# Craftsman table saw tilt mechanism



## AndyP (Dec 3, 2012)

I'm refurbishing a Craftsman table saw that is about 30 years old. Most of the work is done but I'm having trouble with the tilt mechanism. There is a threaded rod that is cranked to tilt the blade, and a stop at the end of the threads. When I crank to the maximum tilt the blade is near but not quite at 45 degrees - about a couple of degrees. The stop has two brass set screws that I've loosened to be sure the stop is as far out as it can go. Is there another adjustment that I'm missing?

Andy


----------



## dhazelton (Feb 11, 2012)

Are you measuring with a protractor or going by the gauge?


----------



## AndyP (Dec 3, 2012)

I'm measuring with a protractor.


----------



## toolie (Mar 16, 2011)

i removed those from one of my saws. the problem with that element of the emerson electric built TSs (i'll bet your model number starts with 113 and looks like this: 113.XXXXXX) is that saw dust can collect where the the stops meet the tilt mechanism and almost never give you an accurate 45 or 90 degree setting. remove them entirely and use either a digital angle cube (like a wixey) or drafting triangles.


----------



## AndyP (Dec 3, 2012)

Thanks Toolie. I used a compressor to blow out the sawdust and lubricated the threaded rod, and I don't think that sawdust is the problem. But I'm happy to take off the stops as I don't use them anyway. Is there a way to take them off without taking the entire saw apart?


----------



## dhazelton (Feb 11, 2012)

Does your blade go BEYOND the 90 degrees at stop (back toward the fence)? If so you may have to shim the fence side of the table with a washer between trunions and table until the blade stops at that 90. If that isn't the issue you may have to take your stop over to the grinder and remove some material. That shouldn't have to be the case I know, but if nothing else works…


----------



## toolie (Mar 16, 2011)

*Is there a way to take them off without taking the entire saw apart?*

not that i'm aware of. i removed them during the clean up phase of an emerson electric built c-man saw i cobbled together from 3 different purchases. if i remember correctly, the bevel control rod needed to be removed to get the inner "stop" collar off the rod. i did this when the cabinet was upside down on a workbench. if this is an issue for you, there was enough room on my bevel control rod to loosen this inner stop collar and move it sufficiently out of the way. hopefully, your saw has the same capacity.


----------



## AndyP (Dec 3, 2012)

Thanks for the information Toolie. I looked again at the mechanism and I see that the stop is not the problem. I moved it to the end and the bevel control rod binds before it gets to the stop - about 3/4 of an inch before it hits the stop. So something else is binding as the blade swings; do you have an idea what is binding?

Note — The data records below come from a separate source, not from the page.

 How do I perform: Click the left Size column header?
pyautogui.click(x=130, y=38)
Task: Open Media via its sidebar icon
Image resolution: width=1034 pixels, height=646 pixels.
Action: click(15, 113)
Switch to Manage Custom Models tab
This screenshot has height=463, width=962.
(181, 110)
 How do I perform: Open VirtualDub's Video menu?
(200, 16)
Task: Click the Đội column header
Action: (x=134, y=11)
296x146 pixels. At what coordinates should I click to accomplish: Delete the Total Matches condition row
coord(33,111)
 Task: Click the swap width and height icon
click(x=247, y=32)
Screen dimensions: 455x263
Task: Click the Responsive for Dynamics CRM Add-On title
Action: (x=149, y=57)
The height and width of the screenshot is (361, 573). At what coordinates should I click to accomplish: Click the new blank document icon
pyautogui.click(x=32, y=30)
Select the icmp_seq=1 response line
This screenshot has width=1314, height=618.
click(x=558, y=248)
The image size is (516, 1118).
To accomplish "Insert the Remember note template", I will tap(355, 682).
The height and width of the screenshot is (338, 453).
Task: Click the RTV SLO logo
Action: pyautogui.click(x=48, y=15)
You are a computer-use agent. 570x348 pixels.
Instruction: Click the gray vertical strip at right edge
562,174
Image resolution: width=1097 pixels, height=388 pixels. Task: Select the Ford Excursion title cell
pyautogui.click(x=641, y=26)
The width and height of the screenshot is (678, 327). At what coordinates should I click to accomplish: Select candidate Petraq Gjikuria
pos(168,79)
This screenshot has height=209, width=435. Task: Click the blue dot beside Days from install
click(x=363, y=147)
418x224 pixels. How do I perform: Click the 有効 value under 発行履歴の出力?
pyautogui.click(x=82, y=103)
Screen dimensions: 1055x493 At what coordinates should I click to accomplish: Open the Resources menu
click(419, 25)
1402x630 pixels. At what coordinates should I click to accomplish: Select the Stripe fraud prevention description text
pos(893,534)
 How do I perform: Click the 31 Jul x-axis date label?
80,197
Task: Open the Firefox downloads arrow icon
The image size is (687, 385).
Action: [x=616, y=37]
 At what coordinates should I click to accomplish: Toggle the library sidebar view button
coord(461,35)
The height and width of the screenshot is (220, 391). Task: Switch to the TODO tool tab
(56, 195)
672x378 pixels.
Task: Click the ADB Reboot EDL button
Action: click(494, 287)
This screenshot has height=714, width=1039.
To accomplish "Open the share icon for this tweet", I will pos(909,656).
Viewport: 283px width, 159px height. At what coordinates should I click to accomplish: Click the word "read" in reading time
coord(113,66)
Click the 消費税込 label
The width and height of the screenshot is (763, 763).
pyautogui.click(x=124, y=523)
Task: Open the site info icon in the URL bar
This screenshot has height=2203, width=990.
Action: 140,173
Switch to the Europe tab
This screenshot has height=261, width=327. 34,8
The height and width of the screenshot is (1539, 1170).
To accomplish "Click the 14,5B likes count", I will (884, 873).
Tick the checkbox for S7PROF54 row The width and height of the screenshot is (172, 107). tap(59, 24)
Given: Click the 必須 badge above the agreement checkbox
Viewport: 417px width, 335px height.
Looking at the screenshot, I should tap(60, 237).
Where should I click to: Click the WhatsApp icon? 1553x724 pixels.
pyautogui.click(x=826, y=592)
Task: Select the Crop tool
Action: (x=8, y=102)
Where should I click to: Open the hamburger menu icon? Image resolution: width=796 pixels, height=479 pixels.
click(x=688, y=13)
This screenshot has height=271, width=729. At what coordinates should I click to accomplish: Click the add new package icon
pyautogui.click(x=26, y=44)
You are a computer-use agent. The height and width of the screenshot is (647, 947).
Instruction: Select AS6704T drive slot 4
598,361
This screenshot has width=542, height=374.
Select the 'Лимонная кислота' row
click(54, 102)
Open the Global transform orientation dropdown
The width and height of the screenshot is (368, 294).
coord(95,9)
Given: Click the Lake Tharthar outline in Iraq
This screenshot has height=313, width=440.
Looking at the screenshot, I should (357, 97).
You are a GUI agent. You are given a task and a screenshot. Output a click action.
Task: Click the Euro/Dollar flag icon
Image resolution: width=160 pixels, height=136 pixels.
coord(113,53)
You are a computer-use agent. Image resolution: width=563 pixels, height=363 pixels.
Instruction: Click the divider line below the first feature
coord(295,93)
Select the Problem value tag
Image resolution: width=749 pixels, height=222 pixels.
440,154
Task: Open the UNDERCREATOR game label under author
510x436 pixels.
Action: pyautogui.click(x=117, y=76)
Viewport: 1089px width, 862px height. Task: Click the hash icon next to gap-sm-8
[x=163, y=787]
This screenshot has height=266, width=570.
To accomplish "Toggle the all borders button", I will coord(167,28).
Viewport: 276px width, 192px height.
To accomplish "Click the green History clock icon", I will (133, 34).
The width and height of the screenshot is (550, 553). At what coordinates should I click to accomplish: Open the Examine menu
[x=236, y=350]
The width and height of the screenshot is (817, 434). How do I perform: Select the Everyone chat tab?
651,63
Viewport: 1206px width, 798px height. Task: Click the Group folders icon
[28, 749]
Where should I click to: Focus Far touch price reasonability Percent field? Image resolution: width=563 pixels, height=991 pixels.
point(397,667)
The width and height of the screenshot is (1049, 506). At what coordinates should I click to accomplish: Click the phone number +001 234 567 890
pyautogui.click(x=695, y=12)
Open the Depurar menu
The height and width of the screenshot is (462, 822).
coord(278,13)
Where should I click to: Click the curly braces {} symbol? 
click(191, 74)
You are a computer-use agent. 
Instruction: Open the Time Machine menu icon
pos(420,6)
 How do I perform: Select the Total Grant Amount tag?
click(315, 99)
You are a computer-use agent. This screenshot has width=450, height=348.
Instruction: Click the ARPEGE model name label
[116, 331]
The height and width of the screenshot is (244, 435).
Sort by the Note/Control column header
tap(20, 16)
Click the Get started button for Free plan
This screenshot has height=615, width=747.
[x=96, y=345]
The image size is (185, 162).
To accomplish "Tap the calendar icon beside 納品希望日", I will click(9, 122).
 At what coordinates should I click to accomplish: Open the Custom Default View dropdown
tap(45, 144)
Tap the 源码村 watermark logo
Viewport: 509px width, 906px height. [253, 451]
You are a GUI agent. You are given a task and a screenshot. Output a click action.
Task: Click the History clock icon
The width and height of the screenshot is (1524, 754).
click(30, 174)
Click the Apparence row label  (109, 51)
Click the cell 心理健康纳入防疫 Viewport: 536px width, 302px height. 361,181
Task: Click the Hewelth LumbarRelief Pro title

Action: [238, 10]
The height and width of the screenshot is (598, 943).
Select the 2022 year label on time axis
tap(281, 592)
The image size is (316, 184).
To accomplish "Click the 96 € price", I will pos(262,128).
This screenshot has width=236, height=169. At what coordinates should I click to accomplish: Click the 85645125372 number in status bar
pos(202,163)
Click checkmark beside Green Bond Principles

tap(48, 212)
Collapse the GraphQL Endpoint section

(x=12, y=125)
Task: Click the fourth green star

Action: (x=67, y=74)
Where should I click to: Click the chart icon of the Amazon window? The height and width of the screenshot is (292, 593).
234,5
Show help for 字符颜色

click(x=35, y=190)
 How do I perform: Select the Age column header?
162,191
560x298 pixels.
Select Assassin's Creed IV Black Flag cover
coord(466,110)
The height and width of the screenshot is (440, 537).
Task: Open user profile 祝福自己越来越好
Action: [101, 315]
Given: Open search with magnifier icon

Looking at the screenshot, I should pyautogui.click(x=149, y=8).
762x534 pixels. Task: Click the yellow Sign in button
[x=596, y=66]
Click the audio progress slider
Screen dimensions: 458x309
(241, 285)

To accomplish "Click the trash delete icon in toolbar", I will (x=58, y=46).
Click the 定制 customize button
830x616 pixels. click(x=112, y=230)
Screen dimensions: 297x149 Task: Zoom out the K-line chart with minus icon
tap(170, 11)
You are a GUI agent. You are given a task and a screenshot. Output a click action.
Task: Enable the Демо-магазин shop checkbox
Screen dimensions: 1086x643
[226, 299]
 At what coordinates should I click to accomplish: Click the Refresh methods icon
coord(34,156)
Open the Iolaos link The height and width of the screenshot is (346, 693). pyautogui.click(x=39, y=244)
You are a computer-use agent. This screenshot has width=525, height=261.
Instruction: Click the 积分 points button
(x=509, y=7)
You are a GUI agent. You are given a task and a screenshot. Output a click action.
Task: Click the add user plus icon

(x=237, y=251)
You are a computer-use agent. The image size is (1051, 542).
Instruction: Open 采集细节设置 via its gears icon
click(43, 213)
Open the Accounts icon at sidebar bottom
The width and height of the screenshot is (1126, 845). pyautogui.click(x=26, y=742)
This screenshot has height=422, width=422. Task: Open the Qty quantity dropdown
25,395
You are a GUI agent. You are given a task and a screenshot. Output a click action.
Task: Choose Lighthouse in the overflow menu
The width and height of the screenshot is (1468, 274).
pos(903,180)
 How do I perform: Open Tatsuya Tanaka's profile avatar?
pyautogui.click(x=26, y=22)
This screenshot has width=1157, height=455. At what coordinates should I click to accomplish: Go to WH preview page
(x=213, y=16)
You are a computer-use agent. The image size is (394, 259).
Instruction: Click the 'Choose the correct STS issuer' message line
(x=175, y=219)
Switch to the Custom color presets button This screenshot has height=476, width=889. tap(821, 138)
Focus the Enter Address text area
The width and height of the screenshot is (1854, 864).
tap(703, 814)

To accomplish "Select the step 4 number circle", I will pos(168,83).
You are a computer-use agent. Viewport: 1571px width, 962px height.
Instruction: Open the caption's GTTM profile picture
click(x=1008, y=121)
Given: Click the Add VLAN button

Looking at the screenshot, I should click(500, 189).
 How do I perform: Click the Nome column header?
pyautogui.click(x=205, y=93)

dhaselton: I haven't had a chance to check this yet but I will soon.


----------



## DIYaholic (Jan 28, 2011)

I have a 113.298030 and the blade gaurd support hits the rear fence support tube (Vega Utility Fence), when I angle the blade. YMMV.


----------



## EEngineer (Jul 4, 2008)

Documentation for these Emerson saws from Sears can be found here . This is for my model saw (113.29901) but, really, there was only minor differences between them for the 50 - 70 years Sears sold them.

Please don't a grinder to your saw, that just shouldn't be necessary!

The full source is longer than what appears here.